• EXERCISE REQUIREMENTS:
Only the lines below starting at the one containing "Instruction: Click the leftmost" and ending at the one containing "Viewport: 1060px width, 460px height." belong in the answer, each copied exactly.

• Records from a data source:
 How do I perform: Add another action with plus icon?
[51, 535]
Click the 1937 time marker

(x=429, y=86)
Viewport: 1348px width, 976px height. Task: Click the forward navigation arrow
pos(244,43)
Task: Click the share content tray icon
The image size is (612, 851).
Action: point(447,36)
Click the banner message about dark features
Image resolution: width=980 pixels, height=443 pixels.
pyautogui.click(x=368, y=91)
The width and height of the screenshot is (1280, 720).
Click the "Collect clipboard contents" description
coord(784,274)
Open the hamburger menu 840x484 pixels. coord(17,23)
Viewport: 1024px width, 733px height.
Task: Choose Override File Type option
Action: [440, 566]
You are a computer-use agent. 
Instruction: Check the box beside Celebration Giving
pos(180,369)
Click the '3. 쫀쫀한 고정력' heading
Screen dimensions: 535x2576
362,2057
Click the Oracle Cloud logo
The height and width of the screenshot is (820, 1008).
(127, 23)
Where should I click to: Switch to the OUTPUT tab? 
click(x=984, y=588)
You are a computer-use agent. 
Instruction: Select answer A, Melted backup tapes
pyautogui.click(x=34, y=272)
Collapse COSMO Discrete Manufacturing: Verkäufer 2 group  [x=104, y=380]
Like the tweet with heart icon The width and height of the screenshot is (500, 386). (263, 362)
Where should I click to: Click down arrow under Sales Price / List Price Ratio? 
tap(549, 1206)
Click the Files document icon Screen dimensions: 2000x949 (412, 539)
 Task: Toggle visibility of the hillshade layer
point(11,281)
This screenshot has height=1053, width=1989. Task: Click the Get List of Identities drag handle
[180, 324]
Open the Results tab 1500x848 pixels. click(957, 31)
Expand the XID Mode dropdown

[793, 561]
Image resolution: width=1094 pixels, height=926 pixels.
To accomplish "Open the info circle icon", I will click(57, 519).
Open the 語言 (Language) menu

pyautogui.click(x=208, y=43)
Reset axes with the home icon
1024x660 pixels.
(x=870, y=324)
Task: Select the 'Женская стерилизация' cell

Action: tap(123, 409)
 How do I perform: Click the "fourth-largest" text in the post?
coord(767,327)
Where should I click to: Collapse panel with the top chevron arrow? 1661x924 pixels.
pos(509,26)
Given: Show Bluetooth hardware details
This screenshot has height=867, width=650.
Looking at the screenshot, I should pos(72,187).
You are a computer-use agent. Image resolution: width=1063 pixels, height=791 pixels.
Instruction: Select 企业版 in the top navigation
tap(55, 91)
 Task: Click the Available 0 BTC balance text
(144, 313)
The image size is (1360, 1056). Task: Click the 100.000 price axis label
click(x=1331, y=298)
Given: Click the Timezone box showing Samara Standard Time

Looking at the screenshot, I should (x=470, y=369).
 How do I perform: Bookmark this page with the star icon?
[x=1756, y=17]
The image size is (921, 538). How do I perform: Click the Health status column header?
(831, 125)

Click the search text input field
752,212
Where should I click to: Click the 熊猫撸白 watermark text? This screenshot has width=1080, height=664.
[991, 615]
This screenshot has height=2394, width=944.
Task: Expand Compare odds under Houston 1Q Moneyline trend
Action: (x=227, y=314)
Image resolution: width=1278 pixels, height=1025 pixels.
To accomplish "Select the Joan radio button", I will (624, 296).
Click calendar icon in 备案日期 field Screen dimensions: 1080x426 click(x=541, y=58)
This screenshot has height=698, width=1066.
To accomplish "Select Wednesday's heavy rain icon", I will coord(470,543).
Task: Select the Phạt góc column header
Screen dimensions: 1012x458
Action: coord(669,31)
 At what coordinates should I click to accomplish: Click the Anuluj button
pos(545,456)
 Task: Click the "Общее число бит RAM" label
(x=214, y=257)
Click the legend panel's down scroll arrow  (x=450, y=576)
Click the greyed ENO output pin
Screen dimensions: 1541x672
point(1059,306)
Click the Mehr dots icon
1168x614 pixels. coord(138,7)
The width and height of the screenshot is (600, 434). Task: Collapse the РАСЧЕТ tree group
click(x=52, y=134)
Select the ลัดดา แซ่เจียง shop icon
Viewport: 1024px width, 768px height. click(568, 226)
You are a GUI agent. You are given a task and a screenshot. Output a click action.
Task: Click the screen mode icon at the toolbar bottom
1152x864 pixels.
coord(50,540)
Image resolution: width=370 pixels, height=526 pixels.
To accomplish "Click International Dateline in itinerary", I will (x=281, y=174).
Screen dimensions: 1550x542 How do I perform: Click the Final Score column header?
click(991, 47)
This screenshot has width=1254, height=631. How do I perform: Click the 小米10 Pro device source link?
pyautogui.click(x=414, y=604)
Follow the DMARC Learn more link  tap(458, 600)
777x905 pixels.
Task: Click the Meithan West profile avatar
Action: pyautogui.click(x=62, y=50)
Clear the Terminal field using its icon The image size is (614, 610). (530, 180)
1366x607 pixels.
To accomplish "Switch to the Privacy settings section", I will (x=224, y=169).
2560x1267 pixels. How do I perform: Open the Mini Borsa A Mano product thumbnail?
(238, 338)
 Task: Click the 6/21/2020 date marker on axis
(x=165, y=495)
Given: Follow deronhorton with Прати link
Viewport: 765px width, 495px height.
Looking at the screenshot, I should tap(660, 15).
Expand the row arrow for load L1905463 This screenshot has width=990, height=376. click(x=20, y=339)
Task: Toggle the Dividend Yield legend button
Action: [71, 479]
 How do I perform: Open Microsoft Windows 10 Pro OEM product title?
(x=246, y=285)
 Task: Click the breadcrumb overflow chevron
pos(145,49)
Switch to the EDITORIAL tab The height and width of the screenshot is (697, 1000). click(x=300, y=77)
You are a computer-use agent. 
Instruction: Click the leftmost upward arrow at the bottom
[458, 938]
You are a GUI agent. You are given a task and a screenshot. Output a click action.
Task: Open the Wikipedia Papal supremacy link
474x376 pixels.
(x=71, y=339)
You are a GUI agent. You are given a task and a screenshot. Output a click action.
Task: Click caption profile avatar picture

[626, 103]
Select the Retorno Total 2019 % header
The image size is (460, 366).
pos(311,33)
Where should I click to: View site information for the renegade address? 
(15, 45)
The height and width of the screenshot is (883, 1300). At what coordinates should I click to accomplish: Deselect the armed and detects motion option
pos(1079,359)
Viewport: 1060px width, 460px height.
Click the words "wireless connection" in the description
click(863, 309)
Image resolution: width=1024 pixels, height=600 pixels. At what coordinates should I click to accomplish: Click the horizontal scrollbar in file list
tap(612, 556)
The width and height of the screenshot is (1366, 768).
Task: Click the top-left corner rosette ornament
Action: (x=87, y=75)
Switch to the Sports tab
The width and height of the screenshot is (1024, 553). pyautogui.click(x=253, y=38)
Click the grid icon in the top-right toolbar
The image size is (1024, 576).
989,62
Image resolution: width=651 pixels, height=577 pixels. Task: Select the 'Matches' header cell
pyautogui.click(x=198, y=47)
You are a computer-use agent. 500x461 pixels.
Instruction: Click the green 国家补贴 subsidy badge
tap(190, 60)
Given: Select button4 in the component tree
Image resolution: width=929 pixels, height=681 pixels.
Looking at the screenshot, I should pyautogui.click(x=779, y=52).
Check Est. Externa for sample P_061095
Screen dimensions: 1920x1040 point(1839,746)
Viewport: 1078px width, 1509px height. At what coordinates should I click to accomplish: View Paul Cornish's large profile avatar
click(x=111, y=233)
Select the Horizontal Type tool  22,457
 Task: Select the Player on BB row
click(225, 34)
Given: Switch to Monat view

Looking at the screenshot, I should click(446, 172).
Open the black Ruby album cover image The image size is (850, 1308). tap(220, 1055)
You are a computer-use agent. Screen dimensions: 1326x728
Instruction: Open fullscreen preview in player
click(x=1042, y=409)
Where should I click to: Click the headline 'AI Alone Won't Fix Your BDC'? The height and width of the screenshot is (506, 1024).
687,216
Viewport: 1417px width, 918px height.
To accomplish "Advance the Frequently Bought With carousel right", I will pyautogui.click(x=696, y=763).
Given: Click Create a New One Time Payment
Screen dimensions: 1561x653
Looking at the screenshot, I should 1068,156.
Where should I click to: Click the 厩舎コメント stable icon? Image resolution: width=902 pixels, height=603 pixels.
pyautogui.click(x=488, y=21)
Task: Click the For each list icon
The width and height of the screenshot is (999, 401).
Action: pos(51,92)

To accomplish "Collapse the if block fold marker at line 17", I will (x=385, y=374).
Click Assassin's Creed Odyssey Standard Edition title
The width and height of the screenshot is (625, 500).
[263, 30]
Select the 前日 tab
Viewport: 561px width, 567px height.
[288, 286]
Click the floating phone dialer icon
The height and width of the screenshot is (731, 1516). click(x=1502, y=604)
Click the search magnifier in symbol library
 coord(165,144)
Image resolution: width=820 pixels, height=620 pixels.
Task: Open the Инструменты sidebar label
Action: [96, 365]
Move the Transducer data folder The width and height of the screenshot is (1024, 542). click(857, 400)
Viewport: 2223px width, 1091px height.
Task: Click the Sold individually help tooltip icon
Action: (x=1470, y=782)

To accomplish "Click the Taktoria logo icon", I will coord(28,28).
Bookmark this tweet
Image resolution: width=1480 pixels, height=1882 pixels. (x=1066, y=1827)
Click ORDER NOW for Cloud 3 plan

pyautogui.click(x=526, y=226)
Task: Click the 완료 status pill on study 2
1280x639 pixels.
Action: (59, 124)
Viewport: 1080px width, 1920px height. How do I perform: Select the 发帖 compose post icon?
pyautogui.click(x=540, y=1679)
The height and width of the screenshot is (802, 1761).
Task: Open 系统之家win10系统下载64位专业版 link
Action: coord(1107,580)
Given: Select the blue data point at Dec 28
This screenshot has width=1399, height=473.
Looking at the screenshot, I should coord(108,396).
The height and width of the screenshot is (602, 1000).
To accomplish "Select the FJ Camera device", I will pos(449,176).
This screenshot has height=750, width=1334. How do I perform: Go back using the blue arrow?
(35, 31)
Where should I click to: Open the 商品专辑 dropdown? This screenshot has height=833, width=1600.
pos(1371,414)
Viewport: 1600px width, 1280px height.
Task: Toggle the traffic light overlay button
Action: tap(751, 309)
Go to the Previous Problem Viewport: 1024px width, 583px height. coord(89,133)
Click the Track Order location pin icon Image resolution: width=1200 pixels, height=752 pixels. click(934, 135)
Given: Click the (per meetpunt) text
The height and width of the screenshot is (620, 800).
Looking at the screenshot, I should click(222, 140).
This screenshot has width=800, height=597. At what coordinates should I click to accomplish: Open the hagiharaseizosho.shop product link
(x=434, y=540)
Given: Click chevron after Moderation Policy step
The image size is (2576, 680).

• WRITTEN SOLUTION:
Instruction: Click the leftmost upward arrow at the bottom
[458, 938]
You are a GUI agent. You are given a task and a screenshot. Output a click action.
Task: Open the Wikipedia Papal supremacy link
474x376 pixels.
(x=71, y=339)
You are a GUI agent. You are given a task and a screenshot. Output a click action.
Task: Click caption profile avatar picture

[626, 103]
Select the Retorno Total 2019 % header
The image size is (460, 366).
pos(311,33)
Where should I click to: View site information for the renegade address? 
(15, 45)
The height and width of the screenshot is (883, 1300). At what coordinates should I click to accomplish: Deselect the armed and detects motion option
pos(1079,359)
Viewport: 1060px width, 460px height.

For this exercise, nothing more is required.